Recipe | Chickpea, Spinach and Tomato Stew


Hi lovelies! Recently I have been loving watching Estee and Aslan's vlogs, especially Aslan's cooking series. This particular recipe was for a chickpea dish with a tomato sauce base. I thought it looked perfect for a drizzly day here in Australia so I decided to give it a shot. You can watch Aslan's video here

Serves 3-4 as main
Ingredients
500g of chickpeas, drained
500g spinach, rinsed
300mL Vegetable (or chicken) Stock
5 ripe tomatoes, roughly chopped
3 cloves of garlic, diced
3 eggs
1 tbsp sundried tomato paste
Flour (optional)
Ground cumin
Olive Oil
Salt and Pepper


Start by wilting the spinach over a low heat. Five hundred grams of spinach sounds like a lot, but I always find it astonishing that such a large amount of raw spinach disappears into nothing. After it's cooked place in a sieve and squeeze out any remaining water. Roughly chop and set to one side. 


 The pasta sauce for this dish is really simple. Just chop up 5 ripe tomatoes and add into a food processor. I also included a spoonful of pureed sun dried tomatoes for a really rich tomato flavour. I decided not to strain the puree, but if you want a really smooth end product the just let it strain through a sieve. 


Onto to the actual cooking! Heat some olive oil in a large pan on a medium heat. Once the oil is hot add in the garlic and let it fry off for a minute or so. Then add in the tomato puree and chickpeas. After giving that a couple of minutes add in the stock and cumin. Bring the mixture to a simmer and leave it to reduce for around 10 minutes. To thicken the mixture further you could add a little flour, however I preferred to leave it on the stove for just a little longer. 


Rather than boiling my eggs over the stove, I was lazy and cooked them in the microwave. It's much quicker this way, around 30 seconds per egg, plus you don't have to peel them. I roughly cut them and kept them to one side to add on top of the chickpea stew after serving. 

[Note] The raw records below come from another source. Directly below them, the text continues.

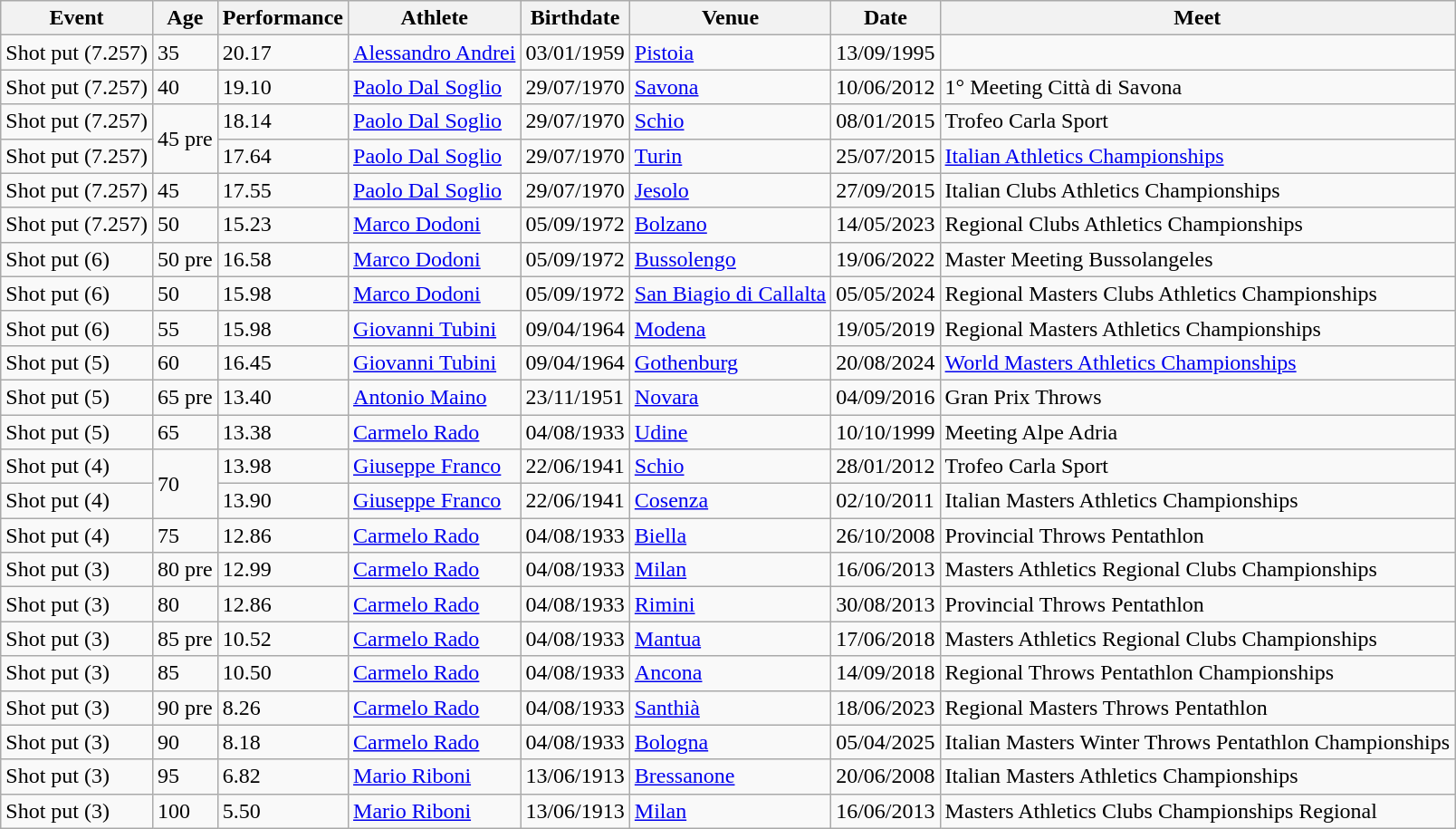
Jesolo (730, 190)
100 (185, 810)
13.40 (283, 397)
55 (185, 328)
20/08/2024 (886, 362)
45 pre (185, 139)
13.38 (283, 432)
10/10/1999 (886, 432)
Biella (730, 535)
80 pre (185, 570)
Gothenburg (730, 362)
6.82 (283, 776)
Regional Clubs Athletics Championships (1197, 225)
Turin (730, 156)
Bressanone (730, 776)
Antonio Maino (435, 397)
Bologna (730, 742)
17/06/2018 (886, 638)
45 (185, 190)
8.26 (283, 707)
13.98 (283, 466)
5.50 (283, 810)
Age (185, 18)
85 (185, 673)
20.17 (283, 53)
16.45 (283, 362)
15.23 (283, 225)
95 (185, 776)
05/04/2025 (886, 742)
05/05/2024 (886, 293)
40 (185, 87)
13/09/1995 (886, 53)
Athlete (435, 18)
Regional Throws Pentathlon Championships (1197, 673)
80 (185, 604)
10/06/2012 (886, 87)
30/08/2013 (886, 604)
20/06/2008 (886, 776)
Gran Prix Throws (1197, 397)
Udine (730, 432)
85 pre (185, 638)
Pistoia (730, 53)
23/11/1951 (575, 397)
14/09/2018 (886, 673)
10.52 (283, 638)
Mantua (730, 638)
04/09/2016 (886, 397)
Performance (283, 18)
Novara (730, 397)
90 pre (185, 707)
35 (185, 53)
50 pre (185, 259)
17.55 (283, 190)
Meeting Alpe Adria (1197, 432)
Italian Masters Winter Throws Pentathlon Championships (1197, 742)
19.10 (283, 87)
90 (185, 742)
Italian Clubs Athletics Championships (1197, 190)
26/10/2008 (886, 535)
Birthdate (575, 18)
27/09/2015 (886, 190)
Masters Athletics Clubs Championships Regional (1197, 810)
Regional Masters Athletics Championships (1197, 328)
19/06/2022 (886, 259)
10.50 (283, 673)
Alessandro Andrei (435, 53)
Bolzano (730, 225)
18/06/2023 (886, 707)
Venue (730, 18)
Master Meeting Bussolangeles (1197, 259)
Rimini (730, 604)
17.64 (283, 156)
14/05/2023 (886, 225)
Meet (1197, 18)
Italian Athletics Championships (1197, 156)
8.18 (283, 742)
02/10/2011 (886, 501)
Ancona (730, 673)
World Masters Athletics Championships (1197, 362)
Event (77, 18)
13.90 (283, 501)
18.14 (283, 121)
08/01/2015 (886, 121)
Santhià (730, 707)
60 (185, 362)
1° Meeting Città di Savona (1197, 87)
75 (185, 535)
Regional Masters Clubs Athletics Championships (1197, 293)
San Biagio di Callalta (730, 293)
25/07/2015 (886, 156)
Bussolengo (730, 259)
28/01/2012 (886, 466)
03/01/1959 (575, 53)
12.99 (283, 570)
70 (185, 484)
Regional Masters Throws Pentathlon (1197, 707)
Savona (730, 87)
Date (886, 18)
Cosenza (730, 501)
Modena (730, 328)
65 pre (185, 397)
65 (185, 432)
19/05/2019 (886, 328)
16.58 (283, 259)
Detect which cell encompasses the target text, then output its (X, Y) center coordinate. 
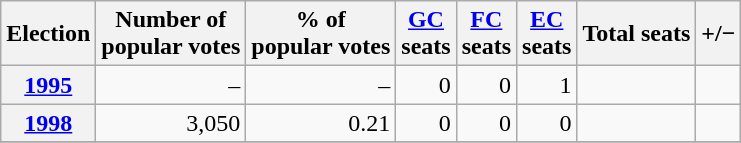
1998 (48, 123)
Number ofpopular votes (171, 34)
FCseats (486, 34)
1995 (48, 85)
Election (48, 34)
ECseats (547, 34)
% ofpopular votes (321, 34)
+/− (718, 34)
0.21 (321, 123)
Total seats (636, 34)
GCseats (426, 34)
3,050 (171, 123)
1 (547, 85)
Search for the cell housing the specified text and yield its (X, Y) center coordinate. 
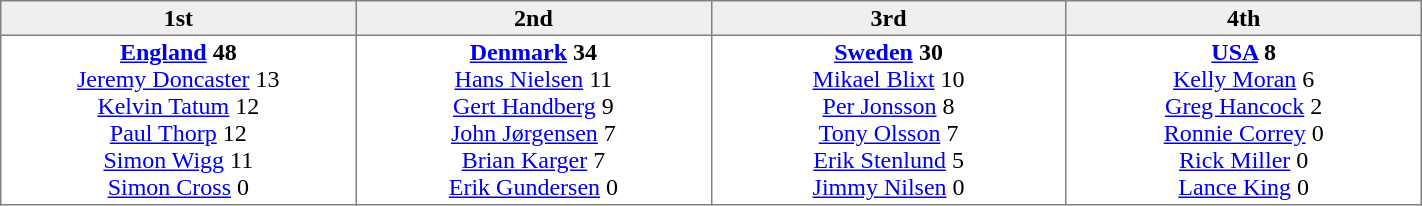
3rd (888, 18)
USA 8Kelly Moran 6Greg Hancock 2Ronnie Correy 0Rick Miller 0Lance King 0 (1244, 120)
2nd (534, 18)
Denmark 34Hans Nielsen 11Gert Handberg 9John Jørgensen 7Brian Karger 7Erik Gundersen 0 (534, 120)
1st (178, 18)
Sweden 30Mikael Blixt 10Per Jonsson 8Tony Olsson 7Erik Stenlund 5Jimmy Nilsen 0 (888, 120)
England 48Jeremy Doncaster 13Kelvin Tatum 12Paul Thorp 12Simon Wigg 11Simon Cross 0 (178, 120)
4th (1244, 18)
For the text-containing cell, return its midpoint in [X, Y] coordinate format. 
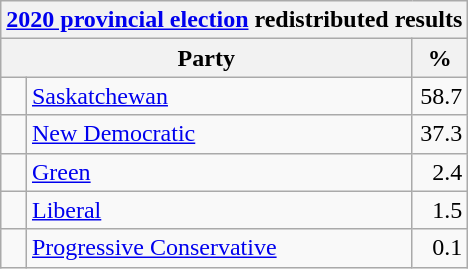
2.4 [440, 172]
Saskatchewan [218, 96]
Party [206, 58]
Progressive Conservative [218, 248]
37.3 [440, 134]
2020 provincial election redistributed results [234, 20]
1.5 [440, 210]
0.1 [440, 248]
58.7 [440, 96]
New Democratic [218, 134]
% [440, 58]
Green [218, 172]
Liberal [218, 210]
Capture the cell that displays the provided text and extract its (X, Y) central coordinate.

Once your chickpea mixture has reduced, remove from the heat and stir through the wilted spinach. Serve the stew alongside some fresh bread and butter for a quick lunch. 


I love having a warm lunch during the winter months and I found this one really warming and hearty. It still tasted great cold, so a great one to pack for an easy on-the-go lunch as well. 

What are your favourite winter time lunch options?